Bei der Gründung einer Aktiengesellschaft oder bei einer späteren Kapitalerhöhung können Aktionäre ihre Einlageverpflichtungen in bar oder in Form von Sachwerten erbringen. Bei Sacheinlagen kann es allerdings sein, dass der als Sacheinlage eingebrachte Vermögensgegenstand nicht den dafür angegebenen Wert erreicht. In einem solchen Fall haftet der Aktionär auf die Wertdifferenz, wenn der Wert der Sacheinlage nicht unwesentlich hinter dem Ausgabebetrag der ausgegebenen Aktien zurückbleibt. Diesbezüglich hat der BGH mit Urteil vom 15. 11. 2011 (II ZR 149/10) entschieden, dass eine Aktiengesellschaft mit ihrem Aktionär über den Anspruch der Aktiengesellschaft auf Zahlung der Wertdifferenz zwischen der bei einer Sachkapitalerhöhung übernommenen Einlageverpflichtung und dem tatsächlichen Wert der zur Erfüllung erbrachten Sachleistung (Differenzhaftung) einen Vergleich schließen kann.

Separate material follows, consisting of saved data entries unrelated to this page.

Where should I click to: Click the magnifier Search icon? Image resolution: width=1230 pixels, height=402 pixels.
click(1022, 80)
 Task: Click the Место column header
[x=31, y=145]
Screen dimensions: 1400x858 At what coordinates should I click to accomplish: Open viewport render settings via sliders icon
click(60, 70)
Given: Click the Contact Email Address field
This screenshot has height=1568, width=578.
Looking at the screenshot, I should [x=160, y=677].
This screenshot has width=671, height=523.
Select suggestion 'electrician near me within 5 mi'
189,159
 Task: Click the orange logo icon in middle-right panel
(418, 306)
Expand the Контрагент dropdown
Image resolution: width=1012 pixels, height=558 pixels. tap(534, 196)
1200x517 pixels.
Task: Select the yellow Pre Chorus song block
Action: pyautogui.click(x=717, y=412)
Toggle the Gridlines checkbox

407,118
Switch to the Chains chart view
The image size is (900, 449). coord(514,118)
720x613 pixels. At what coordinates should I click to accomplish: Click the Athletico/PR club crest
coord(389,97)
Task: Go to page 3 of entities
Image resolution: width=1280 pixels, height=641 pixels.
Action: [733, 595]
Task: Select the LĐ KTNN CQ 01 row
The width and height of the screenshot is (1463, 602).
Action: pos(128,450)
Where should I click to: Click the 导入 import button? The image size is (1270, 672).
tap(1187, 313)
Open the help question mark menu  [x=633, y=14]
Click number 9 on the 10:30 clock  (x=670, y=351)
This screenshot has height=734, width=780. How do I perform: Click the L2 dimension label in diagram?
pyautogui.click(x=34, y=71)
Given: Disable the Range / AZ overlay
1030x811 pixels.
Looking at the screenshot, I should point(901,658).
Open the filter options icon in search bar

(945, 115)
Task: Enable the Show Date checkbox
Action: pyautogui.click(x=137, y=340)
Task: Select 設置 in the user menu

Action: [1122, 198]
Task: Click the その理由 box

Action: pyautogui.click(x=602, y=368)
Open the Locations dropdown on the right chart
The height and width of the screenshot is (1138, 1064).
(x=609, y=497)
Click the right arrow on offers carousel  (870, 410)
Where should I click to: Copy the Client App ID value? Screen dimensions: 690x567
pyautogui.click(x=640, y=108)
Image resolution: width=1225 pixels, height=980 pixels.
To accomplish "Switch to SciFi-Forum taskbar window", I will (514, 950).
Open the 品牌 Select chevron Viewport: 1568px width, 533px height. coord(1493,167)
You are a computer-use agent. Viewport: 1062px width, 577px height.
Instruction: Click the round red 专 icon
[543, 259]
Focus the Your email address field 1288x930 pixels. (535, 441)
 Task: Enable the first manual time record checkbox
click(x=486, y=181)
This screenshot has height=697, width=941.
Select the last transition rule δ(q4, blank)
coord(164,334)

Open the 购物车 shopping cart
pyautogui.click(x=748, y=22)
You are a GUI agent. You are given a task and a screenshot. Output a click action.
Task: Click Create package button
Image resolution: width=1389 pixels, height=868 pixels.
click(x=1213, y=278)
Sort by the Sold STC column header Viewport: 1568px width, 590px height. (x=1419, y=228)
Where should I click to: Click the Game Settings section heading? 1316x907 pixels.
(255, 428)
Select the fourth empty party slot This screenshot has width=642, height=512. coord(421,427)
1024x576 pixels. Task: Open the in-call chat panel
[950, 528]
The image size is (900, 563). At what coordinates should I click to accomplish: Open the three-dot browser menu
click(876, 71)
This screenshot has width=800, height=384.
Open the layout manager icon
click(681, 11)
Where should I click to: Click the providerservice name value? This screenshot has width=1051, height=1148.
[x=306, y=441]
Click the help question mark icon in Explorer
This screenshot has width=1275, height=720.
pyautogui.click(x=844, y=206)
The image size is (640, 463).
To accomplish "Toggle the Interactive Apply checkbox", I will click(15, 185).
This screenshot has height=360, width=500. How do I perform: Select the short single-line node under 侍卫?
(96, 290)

Im Urteil des BGH ging es um eine im Jahre 1999 aufgrund eines Transaktionsvertrages durch-geführte Sachkapitalerhöhung der Babcock Borsig AG, bei der die Preussag AG Geschäftsanteile an zwei Tochtergesellschaften sowie Aktien der Howaldtswerke Deutsche Werft AG (HDW) als Sacheinlage im Gegenzug für ca. 3,5 Millionen Aktien an der Babcock Borsig AG einbrachte (1. Tranche). Die Babcock Borsig AG verpflichtete sich, weitere Aktien der HDW für 325 Mio. DM von der Preussag AG zu erwerben (2. Tranche). Nachdem sie jedoch den Kaufpreis für die 2. Tranche nicht zahlte, vereinbarten die Parteien, dass die Preussag AG der Babcock Borsig AG zum Zwecke der Begleichung des Kaufpreises für die 2. Tranche einen Ertragszuschuss gewähren sollte. Im Gegenzug erklärte sich die Babcock Borsig AG bereit, aus dem Transaktionsvertrag keinerlei Rechte mehr geltend zu machen. Der für die 2. Tranche geschuldete Kaufpreis sollte mit dem von der Preussag AG geschuldeten Ertragszuschuss verrechnet werden. Der Insolvenzverwalter der Babcock Borsig AG behauptete später, der Wert der von der Preussag AG erbrachten Sacheinlage habe die Höhe des festgesetzten Ausgabebetrags nicht erreicht und verklagte die Preussag AG auf Zahlung des Differenzbetrages in Höhe von ca. € 170 Mio.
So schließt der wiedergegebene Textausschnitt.